Find and copy every line in the records that includes the string "screenshot".

Input data:
· · ·

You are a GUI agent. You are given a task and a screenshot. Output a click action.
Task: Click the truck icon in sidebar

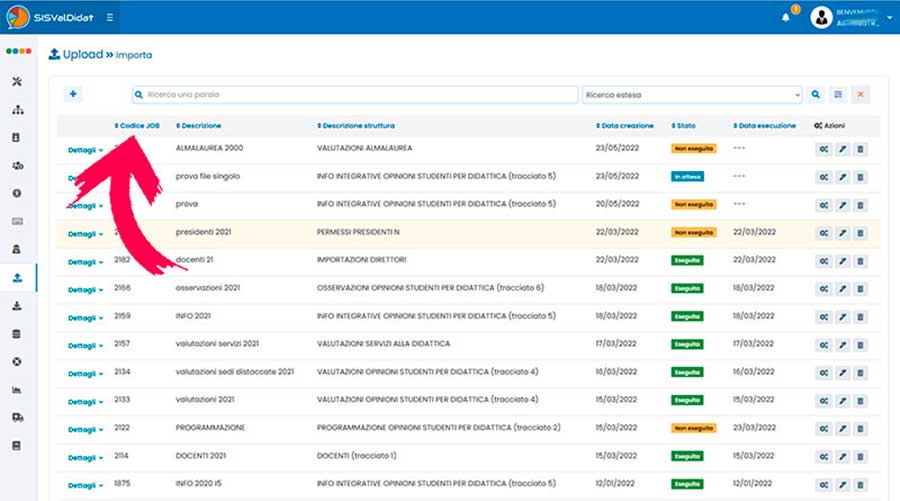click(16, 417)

· · ·

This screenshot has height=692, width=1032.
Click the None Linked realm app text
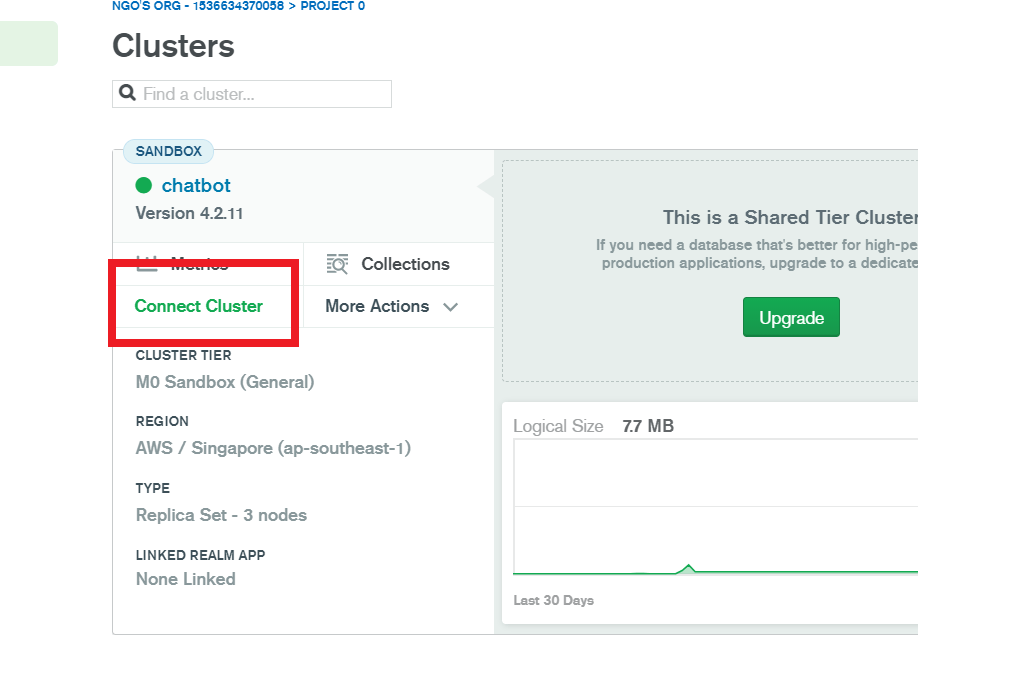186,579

· · ·

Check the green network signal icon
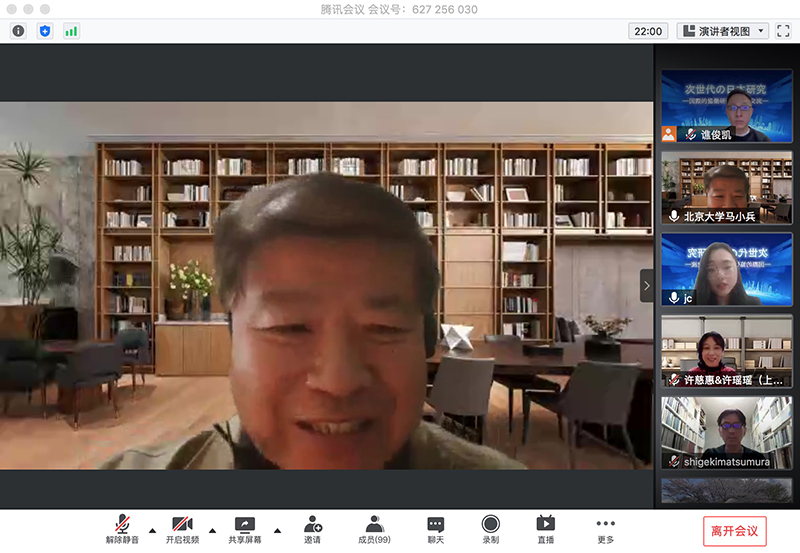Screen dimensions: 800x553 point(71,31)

· · ·

Solution for this exercise:
You are a GUI agent. You are given a task and a screenshot. Output a click action.
This screenshot has height=692, width=1032.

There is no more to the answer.